BlackBerry did not respond to a request for comment on executive stock sales. But a spokesman for BlackBerry told the Wall Street Journal that executives sold their shares during a window where trading was allowed.
$ 20 million richer
The bank accounts of four directors at retailer GameStop also benefited from Reddit’s attacks. GameStop has lost nearly $ 1.6 billion over the past three years. Its sales have recently dropped 30%, and it is closing 1,000, or about 20%, of all its stores. Even so, the company’s stock soared from around $ 17 at the beginning of the year to $ 315 on Friday.
Since the beginning of the year, four GameStop board members have pocketed $ 20 million from the sale of shares in the company. One of the salespeople was Kurt Wolf, a financial manager and former executive consultant who joined GameStop’s board last year. Hestia Capital, Wolf’s investment fund, discharged more than two-thirds of its stake in GameStop in January, raising Wolf and his clients just over $ 17 million.
GameStop did not return requests for comment on executive stock sales. Wolf, through a spokesman, declined to comment. A lawsuit with the SEC notes that Wolf sold to diversify his holdings in funds.

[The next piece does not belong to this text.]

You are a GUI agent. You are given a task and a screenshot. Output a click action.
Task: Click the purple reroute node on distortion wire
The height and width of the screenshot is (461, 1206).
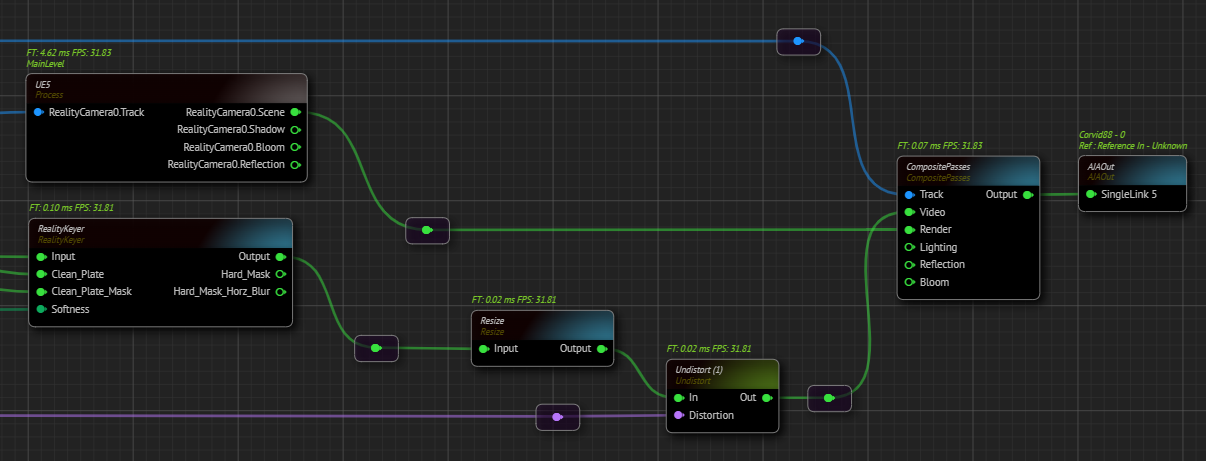pos(558,417)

Thomas Gorman, a partner at the law firm Dorsey & Whitney and a securities law expert who spent seven years with the Securities and Exchange Commission, said that if he were advising the boards of companies whose shares were tendered by Wallstreetbets brokers, he would say they should asking executives to refrain from selling while stocks look artificially high.
But Gorman also pointed out that executives who sell shares are not breaking any rules. Corporate boards are unable to prevent executives from selling stocks suddenly, as long as earnings are not tied to insider information.

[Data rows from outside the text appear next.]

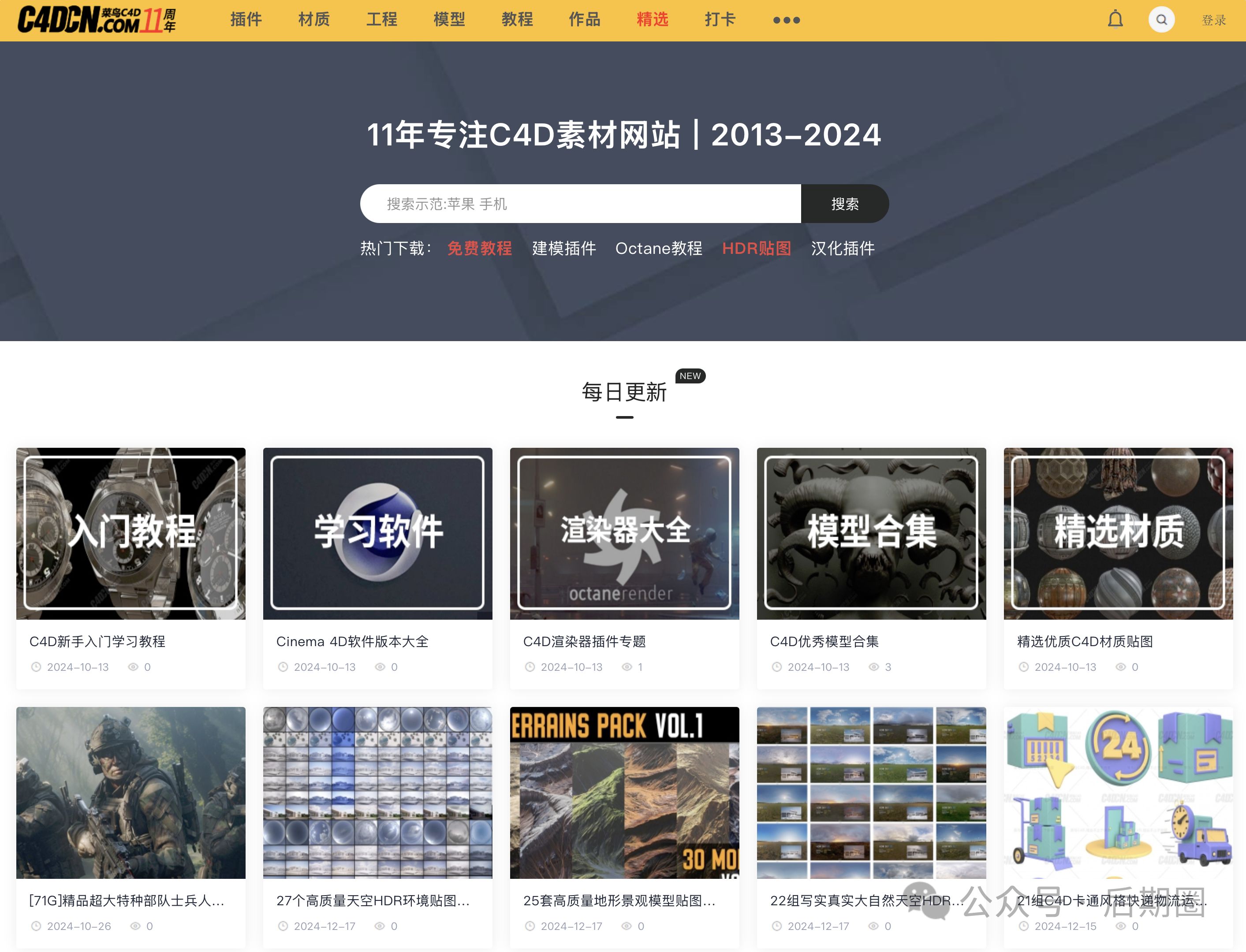Open the HDR贴图 hot download link
Image resolution: width=1246 pixels, height=952 pixels.
756,248
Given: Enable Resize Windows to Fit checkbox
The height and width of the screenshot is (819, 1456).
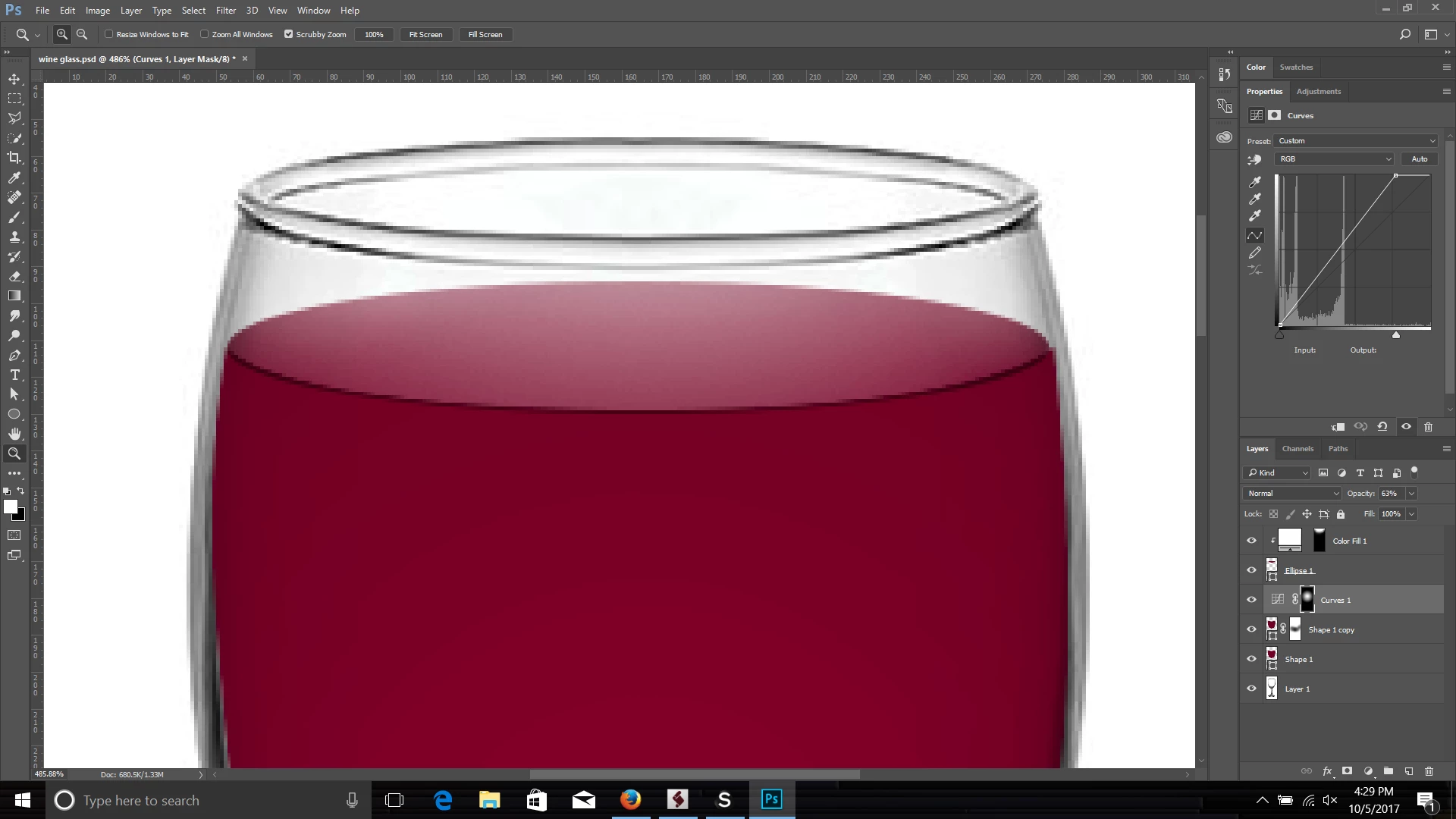Looking at the screenshot, I should pyautogui.click(x=109, y=34).
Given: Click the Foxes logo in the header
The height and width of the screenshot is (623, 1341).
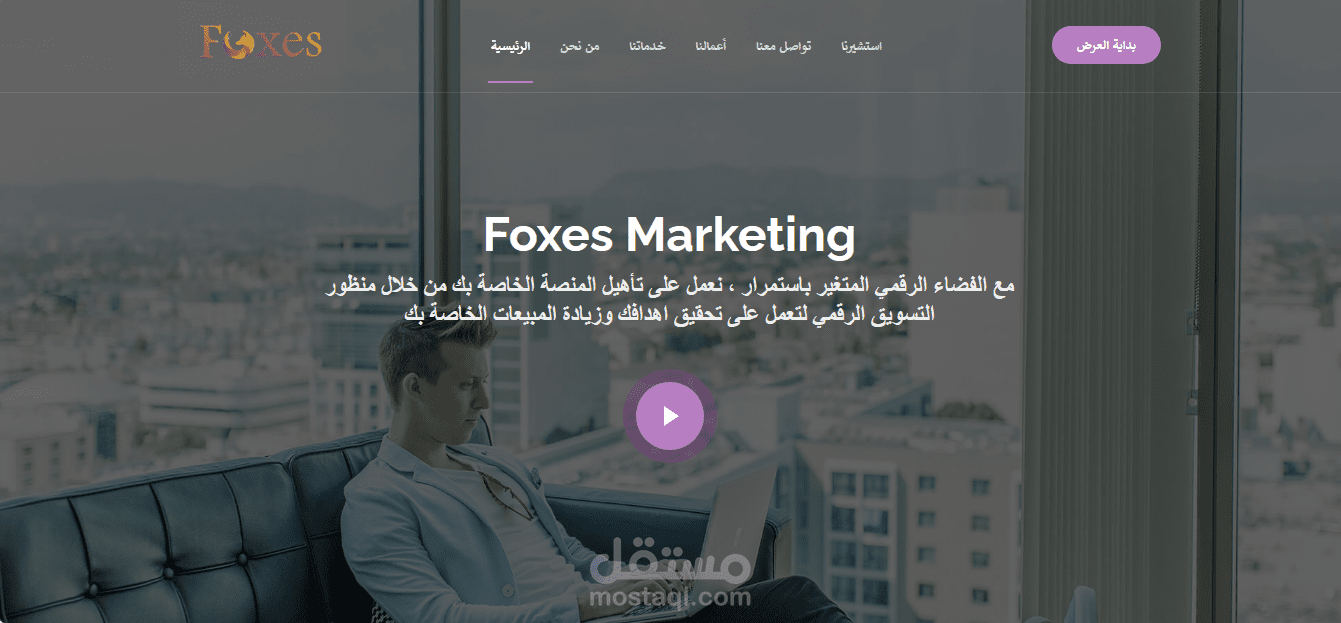Looking at the screenshot, I should coord(261,43).
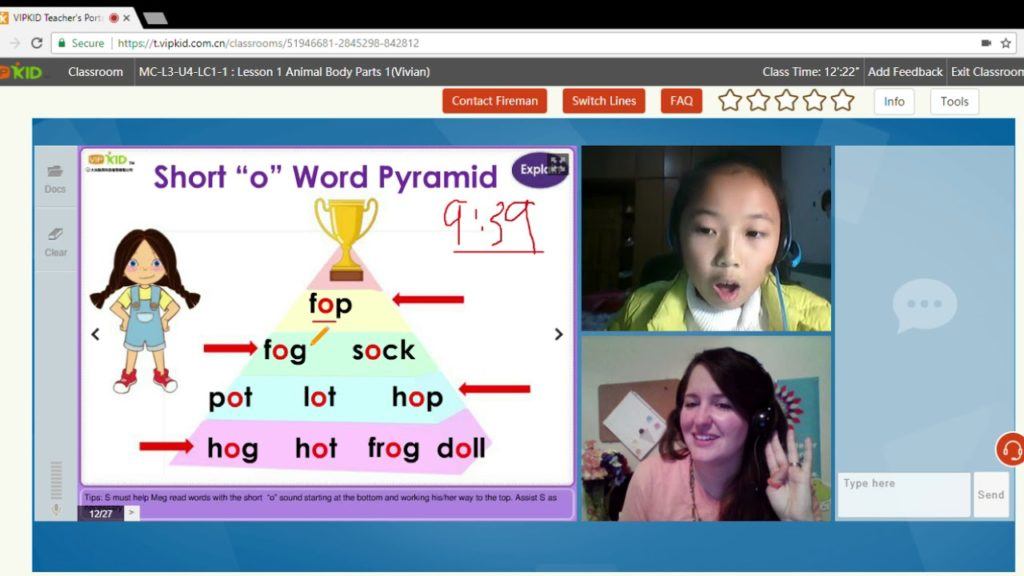Focus the 'Type here' chat input

click(903, 494)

“This is external information,” he said.
The problem is that stock compensation must align executives with the company’s broader fortunes. In the case of GameStop and BlackBerry, executives and insiders seem to be benefiting from frantic speculation in companies’ stocks – and not from any real improvement in their business.
“Boards can use their aggressive pulpit and tell their executives that it is not a smart time to draw their stock,” said Gorman. “But that does not mean that these executives, who are sitting in all these actions, will listen.”